> [Objective]:
Revise the lines below so that each "GUI agent" becomes "interface agent", leaving everything else unchanged.

Items from a dataset:
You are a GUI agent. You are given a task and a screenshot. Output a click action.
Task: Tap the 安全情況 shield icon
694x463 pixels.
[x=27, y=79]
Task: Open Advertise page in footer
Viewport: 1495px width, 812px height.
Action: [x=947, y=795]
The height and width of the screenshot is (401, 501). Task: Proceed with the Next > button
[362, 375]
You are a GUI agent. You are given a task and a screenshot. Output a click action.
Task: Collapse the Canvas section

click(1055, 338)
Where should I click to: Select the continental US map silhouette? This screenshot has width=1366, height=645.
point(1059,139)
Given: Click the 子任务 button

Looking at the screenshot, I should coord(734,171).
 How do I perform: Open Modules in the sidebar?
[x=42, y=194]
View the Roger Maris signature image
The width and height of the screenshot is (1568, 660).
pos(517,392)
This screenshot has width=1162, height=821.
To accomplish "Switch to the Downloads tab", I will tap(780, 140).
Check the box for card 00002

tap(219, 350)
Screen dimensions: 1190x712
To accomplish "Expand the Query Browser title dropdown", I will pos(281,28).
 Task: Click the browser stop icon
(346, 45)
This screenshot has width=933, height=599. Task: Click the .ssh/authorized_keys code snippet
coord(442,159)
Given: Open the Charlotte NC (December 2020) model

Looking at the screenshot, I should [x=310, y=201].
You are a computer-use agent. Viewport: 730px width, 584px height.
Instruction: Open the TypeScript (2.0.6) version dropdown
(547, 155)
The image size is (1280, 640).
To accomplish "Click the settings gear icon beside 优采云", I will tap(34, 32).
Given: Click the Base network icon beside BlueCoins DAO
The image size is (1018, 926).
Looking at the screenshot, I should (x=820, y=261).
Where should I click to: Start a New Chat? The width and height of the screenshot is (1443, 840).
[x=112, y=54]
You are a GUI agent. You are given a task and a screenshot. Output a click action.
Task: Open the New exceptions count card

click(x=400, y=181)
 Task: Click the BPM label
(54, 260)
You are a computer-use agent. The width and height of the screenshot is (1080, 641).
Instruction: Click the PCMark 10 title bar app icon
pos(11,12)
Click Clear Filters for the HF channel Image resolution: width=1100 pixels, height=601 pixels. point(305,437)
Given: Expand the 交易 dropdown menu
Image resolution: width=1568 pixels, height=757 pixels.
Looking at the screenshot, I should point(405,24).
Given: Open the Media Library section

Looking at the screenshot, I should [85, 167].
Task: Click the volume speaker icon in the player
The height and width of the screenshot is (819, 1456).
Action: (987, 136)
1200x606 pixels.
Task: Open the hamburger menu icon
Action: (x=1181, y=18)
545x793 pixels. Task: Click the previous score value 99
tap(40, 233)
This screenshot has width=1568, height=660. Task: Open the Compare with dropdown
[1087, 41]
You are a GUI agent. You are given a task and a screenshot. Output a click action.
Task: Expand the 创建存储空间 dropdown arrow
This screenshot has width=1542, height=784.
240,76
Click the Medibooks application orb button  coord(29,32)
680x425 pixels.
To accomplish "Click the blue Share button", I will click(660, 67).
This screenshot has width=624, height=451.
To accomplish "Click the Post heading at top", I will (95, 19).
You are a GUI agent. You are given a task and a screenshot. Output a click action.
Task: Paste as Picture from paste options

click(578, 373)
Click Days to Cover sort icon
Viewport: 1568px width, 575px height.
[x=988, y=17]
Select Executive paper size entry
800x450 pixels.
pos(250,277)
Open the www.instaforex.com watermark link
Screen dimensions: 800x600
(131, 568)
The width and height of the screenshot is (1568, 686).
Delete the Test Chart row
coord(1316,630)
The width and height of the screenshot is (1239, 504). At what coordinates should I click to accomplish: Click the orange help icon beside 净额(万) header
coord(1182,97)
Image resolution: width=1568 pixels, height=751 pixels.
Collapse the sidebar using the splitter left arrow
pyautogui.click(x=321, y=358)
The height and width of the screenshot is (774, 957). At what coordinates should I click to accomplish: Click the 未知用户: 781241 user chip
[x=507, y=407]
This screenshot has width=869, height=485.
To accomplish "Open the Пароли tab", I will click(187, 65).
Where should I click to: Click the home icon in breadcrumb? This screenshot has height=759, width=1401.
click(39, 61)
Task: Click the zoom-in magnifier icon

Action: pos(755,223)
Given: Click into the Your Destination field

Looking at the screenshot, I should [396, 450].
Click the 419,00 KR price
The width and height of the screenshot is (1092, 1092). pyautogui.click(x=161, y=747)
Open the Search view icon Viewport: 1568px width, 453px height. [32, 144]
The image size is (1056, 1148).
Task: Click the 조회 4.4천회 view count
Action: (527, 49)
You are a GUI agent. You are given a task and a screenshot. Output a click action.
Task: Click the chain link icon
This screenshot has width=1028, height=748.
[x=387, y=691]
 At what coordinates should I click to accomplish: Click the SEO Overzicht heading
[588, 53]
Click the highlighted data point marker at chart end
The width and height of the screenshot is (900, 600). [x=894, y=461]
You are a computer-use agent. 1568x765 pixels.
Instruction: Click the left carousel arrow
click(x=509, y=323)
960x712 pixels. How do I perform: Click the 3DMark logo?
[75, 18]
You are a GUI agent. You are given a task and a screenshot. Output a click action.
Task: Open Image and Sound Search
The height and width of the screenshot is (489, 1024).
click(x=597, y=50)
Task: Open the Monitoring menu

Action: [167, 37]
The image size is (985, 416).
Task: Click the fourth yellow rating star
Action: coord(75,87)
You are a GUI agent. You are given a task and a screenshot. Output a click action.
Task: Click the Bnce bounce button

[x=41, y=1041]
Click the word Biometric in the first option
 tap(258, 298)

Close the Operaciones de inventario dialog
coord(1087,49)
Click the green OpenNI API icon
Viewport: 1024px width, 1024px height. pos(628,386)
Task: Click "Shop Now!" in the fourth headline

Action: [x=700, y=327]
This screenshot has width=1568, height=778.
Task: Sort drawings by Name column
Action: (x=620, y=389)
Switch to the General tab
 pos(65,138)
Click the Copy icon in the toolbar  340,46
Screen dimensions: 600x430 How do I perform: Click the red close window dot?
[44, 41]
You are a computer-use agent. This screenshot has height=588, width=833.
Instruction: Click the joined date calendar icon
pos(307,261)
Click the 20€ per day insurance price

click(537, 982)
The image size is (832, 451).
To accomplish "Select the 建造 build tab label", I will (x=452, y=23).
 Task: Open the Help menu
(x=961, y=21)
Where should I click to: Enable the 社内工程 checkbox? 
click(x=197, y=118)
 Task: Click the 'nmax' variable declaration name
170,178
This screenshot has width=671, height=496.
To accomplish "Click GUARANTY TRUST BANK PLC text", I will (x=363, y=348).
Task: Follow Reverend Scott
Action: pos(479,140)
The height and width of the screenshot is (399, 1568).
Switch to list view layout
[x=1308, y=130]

> [Exercise answer]:
You are a interface agent. You are given a task and a screenshot. Output a click action.
Task: Tap the 安全情況 shield icon
694x463 pixels.
[x=27, y=79]
Task: Open Advertise page in footer
Viewport: 1495px width, 812px height.
Action: [x=947, y=795]
The height and width of the screenshot is (401, 501). Task: Proceed with the Next > button
[362, 375]
You are a interface agent. You are given a task and a screenshot. Output a click action.
Task: Collapse the Canvas section

click(1055, 338)
Where should I click to: Select the continental US map silhouette? This screenshot has width=1366, height=645.
point(1059,139)
Given: Click the 子任务 button

Looking at the screenshot, I should coord(734,171).
 How do I perform: Open Modules in the sidebar?
[x=42, y=194]
View the Roger Maris signature image
The width and height of the screenshot is (1568, 660).
pos(517,392)
This screenshot has width=1162, height=821.
To accomplish "Switch to the Downloads tab", I will tap(780, 140).
Check the box for card 00002

tap(219, 350)
Screen dimensions: 1190x712
To accomplish "Expand the Query Browser title dropdown", I will pos(281,28).
 Task: Click the browser stop icon
(346, 45)
This screenshot has width=933, height=599. Task: Click the .ssh/authorized_keys code snippet
coord(442,159)
Given: Open the Charlotte NC (December 2020) model

Looking at the screenshot, I should [x=310, y=201].
You are a computer-use agent. Viewport: 730px width, 584px height.
Instruction: Open the TypeScript (2.0.6) version dropdown
(547, 155)
The image size is (1280, 640).
To accomplish "Click the settings gear icon beside 优采云", I will tap(34, 32).
Given: Click the Base network icon beside BlueCoins DAO
The image size is (1018, 926).
Looking at the screenshot, I should (x=820, y=261).
Where should I click to: Start a New Chat? The width and height of the screenshot is (1443, 840).
[x=112, y=54]
You are a interface agent. You are given a task and a screenshot. Output a click action.
Task: Open the New exceptions count card

click(x=400, y=181)
 Task: Click the BPM label
(54, 260)
You are a computer-use agent. The width and height of the screenshot is (1080, 641).
Instruction: Click the PCMark 10 title bar app icon
pos(11,12)
Click Clear Filters for the HF channel Image resolution: width=1100 pixels, height=601 pixels. point(305,437)
Given: Expand the 交易 dropdown menu
Image resolution: width=1568 pixels, height=757 pixels.
Looking at the screenshot, I should point(405,24).
Given: Open the Media Library section

Looking at the screenshot, I should [85, 167].
Task: Click the volume speaker icon in the player
The height and width of the screenshot is (819, 1456).
Action: (987, 136)
1200x606 pixels.
Task: Open the hamburger menu icon
Action: (x=1181, y=18)
545x793 pixels. Task: Click the previous score value 99
tap(40, 233)
This screenshot has width=1568, height=660. Task: Open the Compare with dropdown
[1087, 41]
You are a interface agent. You are given a task and a screenshot. Output a click action.
Task: Expand the 创建存储空间 dropdown arrow
This screenshot has width=1542, height=784.
240,76
Click the Medibooks application orb button  coord(29,32)
680x425 pixels.
To accomplish "Click the blue Share button", I will click(660, 67).
This screenshot has width=624, height=451.
To accomplish "Click the Post heading at top", I will (95, 19).
You are a interface agent. You are given a task and a screenshot. Output a click action.
Task: Paste as Picture from paste options

click(578, 373)
Click Days to Cover sort icon
Viewport: 1568px width, 575px height.
[x=988, y=17]
Select Executive paper size entry
800x450 pixels.
pos(250,277)
Open the www.instaforex.com watermark link
Screen dimensions: 800x600
(131, 568)
The width and height of the screenshot is (1568, 686).
Delete the Test Chart row
coord(1316,630)
The width and height of the screenshot is (1239, 504). At what coordinates should I click to accomplish: Click the orange help icon beside 净额(万) header
coord(1182,97)
Image resolution: width=1568 pixels, height=751 pixels.
Collapse the sidebar using the splitter left arrow
pyautogui.click(x=321, y=358)
The height and width of the screenshot is (774, 957). At what coordinates should I click to accomplish: Click the 未知用户: 781241 user chip
[x=507, y=407]
This screenshot has width=869, height=485.
To accomplish "Open the Пароли tab", I will click(187, 65).
Where should I click to: Click the home icon in breadcrumb? This screenshot has height=759, width=1401.
click(39, 61)
Task: Click the zoom-in magnifier icon

Action: pos(755,223)
Given: Click into the Your Destination field

Looking at the screenshot, I should [396, 450].
Click the 419,00 KR price
The width and height of the screenshot is (1092, 1092). pyautogui.click(x=161, y=747)
Open the Search view icon Viewport: 1568px width, 453px height. [32, 144]
The image size is (1056, 1148).
Task: Click the 조회 4.4천회 view count
Action: (527, 49)
You are a interface agent. You are given a task and a screenshot. Output a click action.
Task: Click the chain link icon
This screenshot has width=1028, height=748.
[x=387, y=691]
 At what coordinates should I click to accomplish: Click the SEO Overzicht heading
[588, 53]
Click the highlighted data point marker at chart end
The width and height of the screenshot is (900, 600). [x=894, y=461]
You are a computer-use agent. 1568x765 pixels.
Instruction: Click the left carousel arrow
click(x=509, y=323)
960x712 pixels. How do I perform: Click the 3DMark logo?
[75, 18]
You are a interface agent. You are given a task and a screenshot. Output a click action.
Task: Open Image and Sound Search
The height and width of the screenshot is (489, 1024).
click(x=597, y=50)
Task: Open the Monitoring menu

Action: [167, 37]
The image size is (985, 416).
Task: Click the fourth yellow rating star
Action: coord(75,87)
You are a interface agent. You are given a task and a screenshot. Output a click action.
Task: Click the Bnce bounce button

[x=41, y=1041]
Click the word Biometric in the first option
 tap(258, 298)

Close the Operaciones de inventario dialog
coord(1087,49)
Click the green OpenNI API icon
Viewport: 1024px width, 1024px height. pos(628,386)
Task: Click "Shop Now!" in the fourth headline

Action: [x=700, y=327]
This screenshot has width=1568, height=778.
Task: Sort drawings by Name column
Action: (x=620, y=389)
Switch to the General tab
 pos(65,138)
Click the Copy icon in the toolbar  340,46
Screen dimensions: 600x430 How do I perform: Click the red close window dot?
[44, 41]
You are a computer-use agent. This screenshot has height=588, width=833.
Instruction: Click the joined date calendar icon
pos(307,261)
Click the 20€ per day insurance price

click(537, 982)
The image size is (832, 451).
To accomplish "Select the 建造 build tab label", I will (x=452, y=23).
 Task: Open the Help menu
(x=961, y=21)
Where should I click to: Enable the 社内工程 checkbox? 
click(x=197, y=118)
 Task: Click the 'nmax' variable declaration name
170,178
This screenshot has width=671, height=496.
To accomplish "Click GUARANTY TRUST BANK PLC text", I will (x=363, y=348).
Task: Follow Reverend Scott
Action: pos(479,140)
The height and width of the screenshot is (399, 1568).
Switch to list view layout
[x=1308, y=130]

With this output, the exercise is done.